Она, задыхаясь, положив младенца на колени, начала резко, зло срывать с себя жалкие, мотающиеся на низовом морском ветру бедняцкие тряпки. Девочка прекратила плакать и пищать. Разевала беззвучно ротик. Покряхтывала. Мать бестолково, неумело закутывала крючившееся тельце, пеленала, заворачивала, укрывала от ветра – всем теплом нищих тряпиц, всей грудью и сгорбленной спиной, всем голым, раскрылившимся над малым птенцом костлявым телом. Тело смертно. Оно умрет. Дитя, ты не умрешь. Ты будешь жить. Будешь. Будешь. Сейчас будет тепло. Вот так хорошо. И еще здесь подоткнуть. Чтоб ветер когтем не достал. Вот так. Так.

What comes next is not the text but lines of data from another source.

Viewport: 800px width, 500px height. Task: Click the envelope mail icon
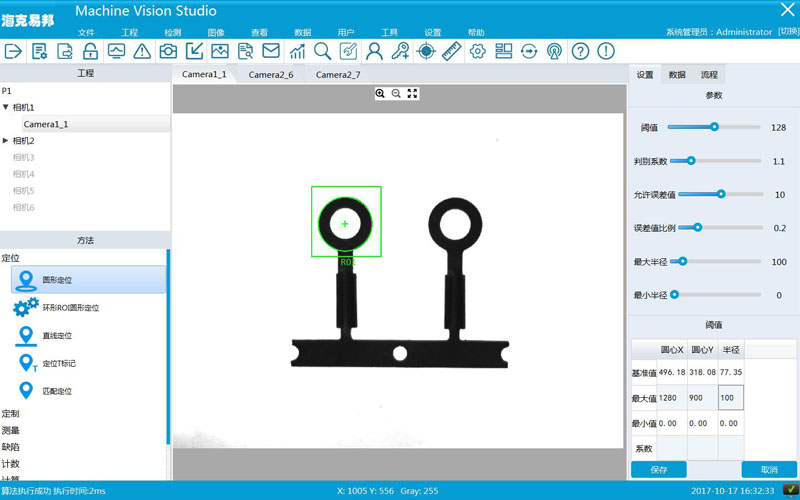tap(271, 51)
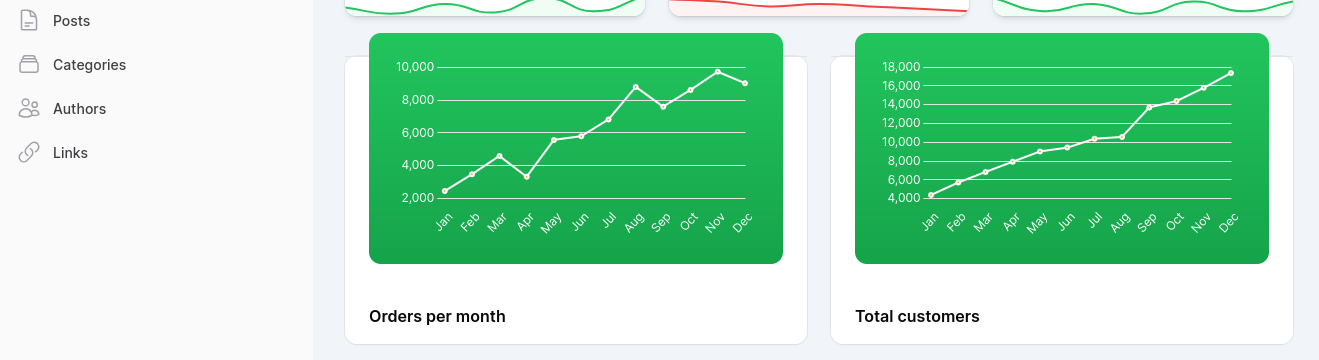Click the red sparkline card at top
This screenshot has width=1319, height=360.
point(818,8)
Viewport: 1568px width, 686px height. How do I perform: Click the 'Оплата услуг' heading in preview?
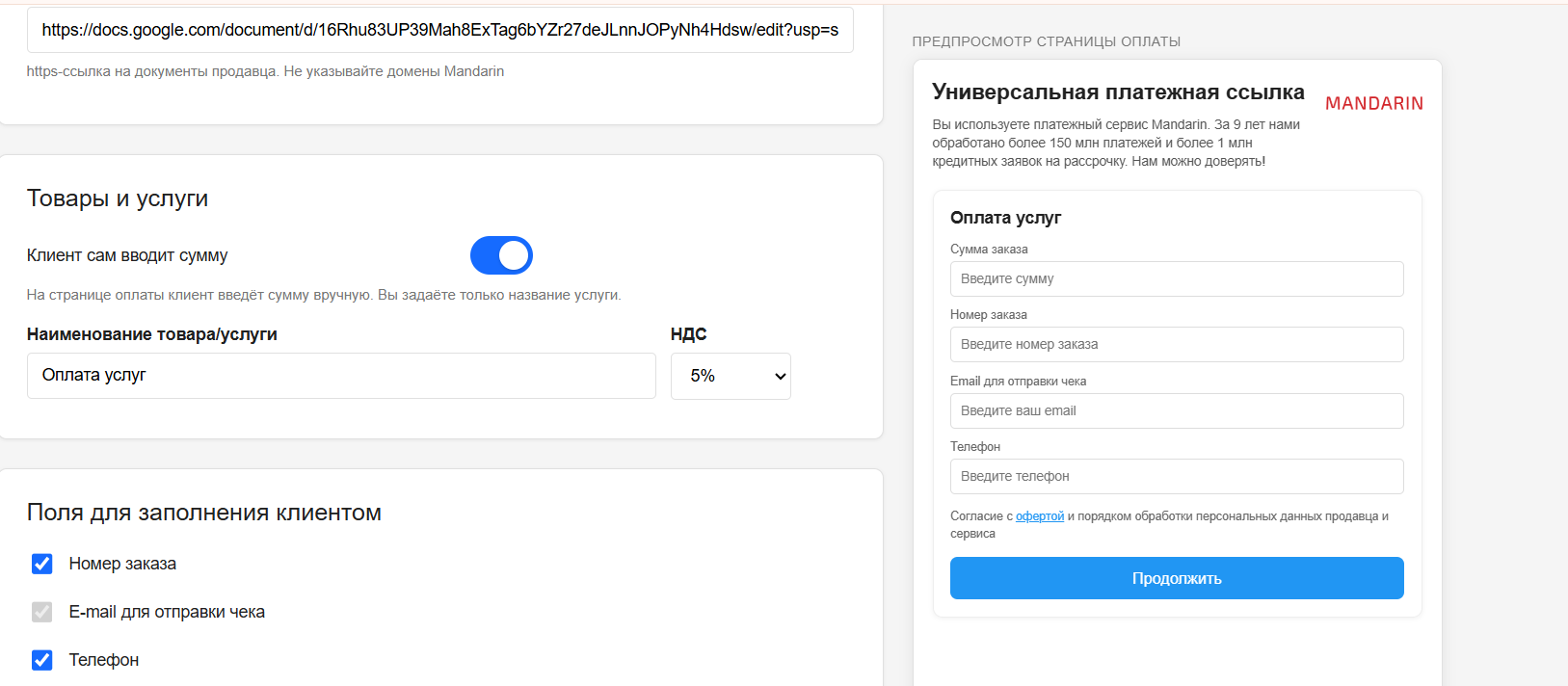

Ее так и нашли на вершине Секирки, за белыми лысыми валунами – голую, сгорбленную на морозе, застывшую глыбой костлявого изработанного камня над закутанной в тряпье девочкой, слабо попискивавшей, подающей нежный птичий голосок из кучи подталой, выпачканной углем и кровью грязной белизны.

Солдат выстрелил последний раз и бросил карабин.

Закончились патроны.

Закончилось для него все. Жизнь закончилась.

Выла и дула беловолосая метель. Ветер в горах – страшное дело. Обморозишься хуже, чем на море. Загубишь и щеки, и лоб, и нос, а уж о руках и ногах говорить нечего. У него нет еды, нет укрытья рядом – ни блиндажа, ни траншеи. Он отбивался один, пока хватило гранат, привязанных к ремню, и патронов в подсумке. Теперь все. Его подстрелят, как глухаря.

В широко открытых навстречу набухшему рваными черными тучами небу вспыхнул огонь красной, волчьей тоски.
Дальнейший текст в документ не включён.